Getting started with public and private SDN connectors

You can use SDN connectors to connect your FortiGate to public and private cloud solutions. By using an SDN connector, you can ensure that changes to cloud environment attributes are automatically updated in the Security Fabric.

There are four steps to creating and using an SDN connector:

  1. Gather the required information
  2. Creating the SDN connector
  3. Creating an SDN connector address
  4. Adding the address to a firewall policy

The following provides general instructions for creating an SDN connector and using the dynamic address object in a firewall policy. For instructions for specific public and private cloud solutions, such as AWS, see the relevant topic in this guide. For advanced scenarios regarding SDN connectors, see the appropriate FortiOS 6.4 cloud platform guide.

Creating the SDN connector

To create an SDN connector in the GUI:
  1. Go to Security Fabric > External Connectors.
  2. Click Create New.
  3. Click the desired public or private cloud.
  4. Enter the Name, Status, and Update Interval for the connector.
  5. Enter previously collected information for the connector as needed.
  6. Click OK.
To create an SDN connector in the CLI:
config system sdn-connector
    edit <name>
        set status {enable | disable}
        set type {connector type}
        ...
        set update-interval <integer>
    next
end
Note

The available CLI commands vary depending on the selected SDN connector type.

Creating an SDN connector address

You can use an SDN connector address in the following ways:

  • As the source or destination address for firewall policies.
  • To automatically update changes to addresses in the public or private cloud environment, based on specified filters.
  • To automatically apply changes to firewall policies that use the address, based on specified filters.
To create an SDN connector address in the GUI:
  1. Go to Policy & Objects > Addresses.
  2. Click Create New > Address.
  3. Enter a name for the address.
  4. Set the Type to Fabric Connector Address.
  5. Select an SDN Connector from the dropdown list, or click Create New to make a new one.
  6. Set the SDN address type.
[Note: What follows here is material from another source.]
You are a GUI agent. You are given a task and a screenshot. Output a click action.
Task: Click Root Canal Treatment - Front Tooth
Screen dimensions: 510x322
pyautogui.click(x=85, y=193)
Only addresses of the selected type will be collected.
  7. Configure the connector specific settings.
  8. Select an Interface for the address, or leave it as any, enable or disable Show in Address List, and optionally add Comments.
  9. Add tags.
  10. Click OK.
To create a fabric connector address in the CLI:
config firewall address
    edit <name>
        set type dynamic
        set sdn <sdn_connector>
        set visibility enable
        set associated-interface <interface_name>
        set color <integer>
        ...
        set comment <comment>
        config tagging
            edit <name>
                set category <string>
                set tags <strings>
            next
        end
    next
end
Note

The available CLI commands vary depending on the selected SDN connector type.

Adding the address to a firewall policy

You can use an SDN connector address as the source or destination address.

To add the address to a firewall policy in the GUI:
  1. Go to Policy & Objects > Firewall Policy.
  2. Click Create New.
  3. Enter a name for the policy.
  4. Set the incoming and outgoing interfaces.
  5. Use the SDN connector address as the source or destination address.
  6. Configure the remaining settings as needed.
  7. Click OK.
To add the address to a firewall policy in the CLI:
config firewall policy
    edit 0
        set name <name>
        set srcintf <port_name>
        set dstintf <port_name>
        set srcaddr <firewall_address>
        set dstaddr <firewall_address>
        set action accept
        set schedule <schedule>
        set service <service>
    next
end

Connector tooltips

In the Security Fabric > External Connectors page, hover over an SDN connector to view a tooltip that shows basic configuration information.

Three buttons provide additional information:

  • View Connector Objects shows the connector's dynamic objects, such as filters and instances.
  • View Policies shows a list of policies that use the dynamic addresses from the connector.
  • View Automation Rules shows a list of automation actions that use the connector.